Polaryzacja daje jednak największy bonus dla głównych ugrupowań, PO i PiS. Tracić powinny te formacje mniejsze i faktycznie w większości tak jest, choć zaskakują wciąż stabilne notowania Trzeciej Drogi.

Nie widzimy jednak jakiegoś znaczącego wzrostu notowań Prawa i Sprawiedliwości. A jednocześnie słabną nadzieje PiS na stworzenie jakiejś koalicji po potencjalnych wyborach, widzimy bowiem wyraźny spadek notowań Konfederacji. W ogóle wcześniejsze wybory są moim zdaniem bardzo mało prawdopodobne. Podstawy prawne do ich przeprowadzenia są dość słabe – bo prezydent może skrócić kadencję w przypadku braku ustawy budżetowej, a tu mowa jest o tym, że ustawa może trafić do Trybunału Konstytucyjnego.


I ewentualne skracanie kadencji byłoby ze strony Pałacu Prezydenckiego grą na bardzo dużym ryzyku, co więcej, nie można wykluczyć, że wobec niejasnej sytuacji prawnej większość sejmowa może po prostu nie uznać decyzji o skróceniu kadencji. Sytuacja jest na tyle rozchwiana, że przy słabych podstawach prawych ewentualnej decyzji o skróceniu kadencji rządzący wcale nie muszą decyzji tej uznać.

Jest to więc wariant mało realny także dlatego, że nie opłaci się PiS. Jednak przeraża to, jak wiele jest interpretacji prawnych, każdy obóz ma swoich ekspertów. Są głosy, że państwo prawa zniknie, zastąpi je państwo prawników. Pytanie, czy jako społeczeństwo dojdziemy w końcu do ściany i w pewnym momencie polityczni liderzy siądą i uznają, „dobra, trzeba jednak zmienić konstytucję, żeby państwo działało, ustalić pewne strefy wpływu dla prezydenta, osobne dla premiera” czy też pójdzie to w stronę totalnego chaosu, dualizmu prawnego i permanentnego konfliktu, bez rozstrzygnięcia?

Patrząc na doświadczenia nie tylko polskie, ale też to, co działo się nie tak dawno w Stanach Zjednoczonych na Kapitolu i później w Brazylii, a u nas po wyborach samorządowych 2014 roku i głosowaniach po 2015 roku, to jednak widać powszechne przekonanie, że jak ktoś po prostu wygrał wybory i stworzył większość, to on decyduje o wszystkim.

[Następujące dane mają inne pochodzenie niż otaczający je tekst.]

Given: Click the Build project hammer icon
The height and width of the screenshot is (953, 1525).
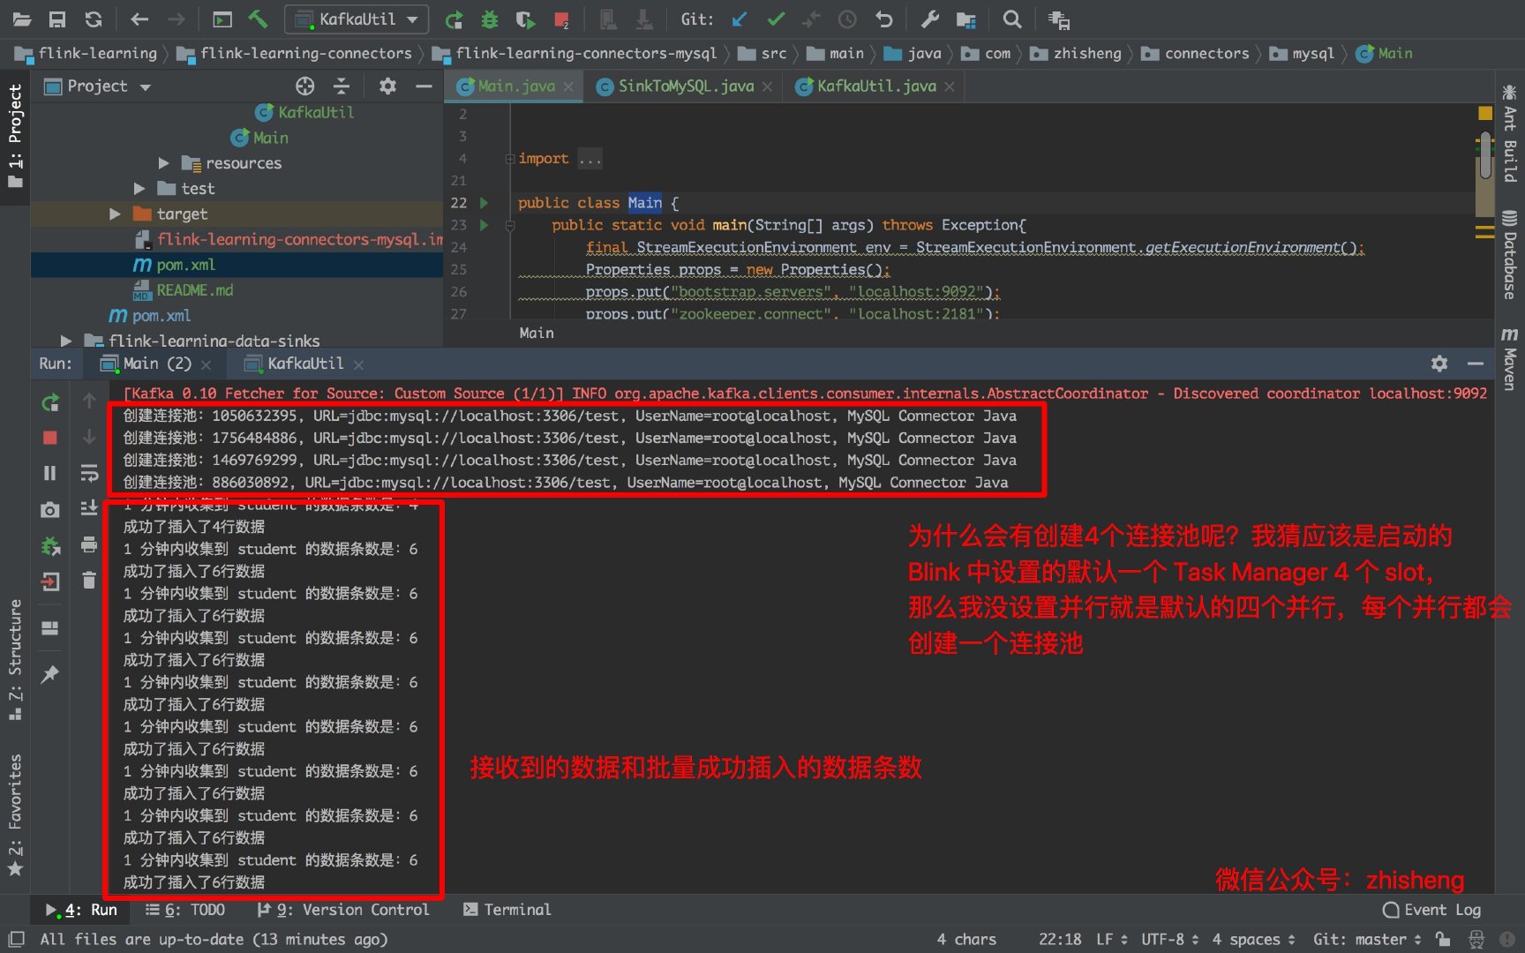Looking at the screenshot, I should [258, 19].
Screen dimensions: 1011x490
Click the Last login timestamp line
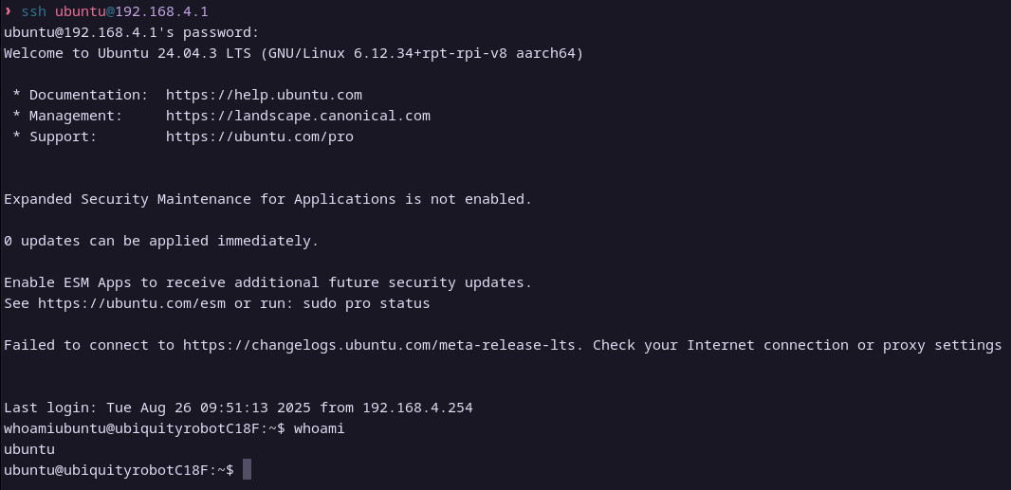[237, 408]
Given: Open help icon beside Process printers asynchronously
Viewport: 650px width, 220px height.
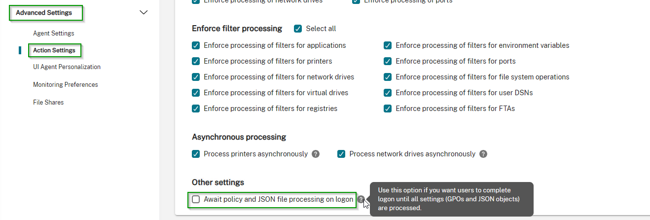Looking at the screenshot, I should (316, 154).
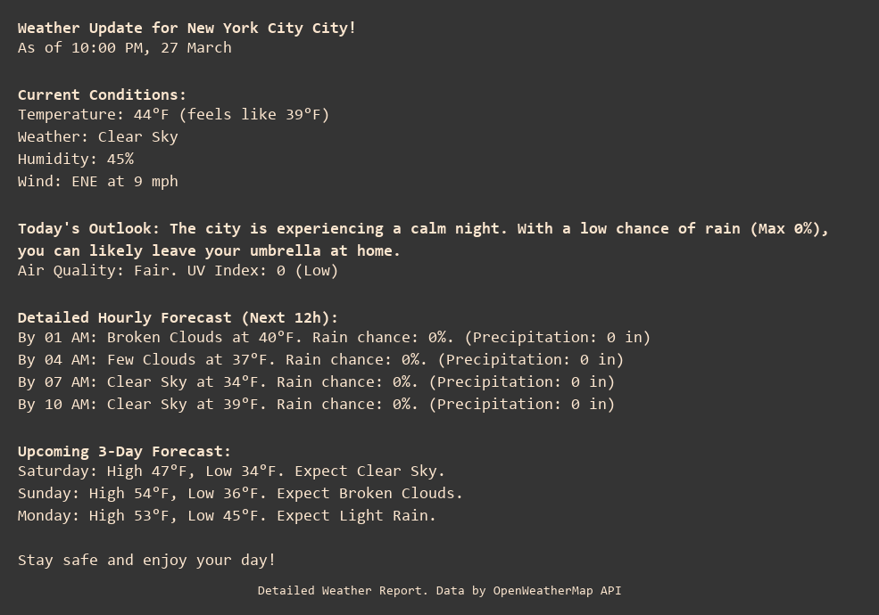879x615 pixels.
Task: Click the OpenWeatherMap API credit footer
Action: click(x=439, y=590)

I dopóki nie przesadzi, społeczeństwo w większym stopniu przyznaje rację temu, kto wybory wygrał niż temu, kto podważa jego decyzje.


I nie ma większego znaczenia to, co jest napisane w prawie – większość obywateli podchodzi jednak z rezerwą do działań tych, którzy są w opozycji. 8 lat temu ówczesnej opozycji kompletnie nie pomagały okupacje, manifestacje i ostre protesty. Komentatorzy życzliwi ówczesnej stronie rządowej określali te protesty jako „bóle fantomowe po utracie władzy”. I w 2019 roku wyborcy nie widzieli problemu w tak krytykowanych działaniach rządu PiS. W roku 2023 zdecydowali inaczej, ale to już temat na inną opowieść.

We wspomnianych sondażach spada poparcie mniejszych ugrupowań, z wyjątkiem Trzeciej Drogi. Kto będzie beneficjentem tej sytuacji w dłuższej perspektywie?

Ja często powtarzam, że głównym beneficjentem tej sytuacji jest Władimir Putin. A jeśli chodzi o graczy wewnętrznych, to zyska najbardziej ten, który jako pierwszy odzyska spokój ducha.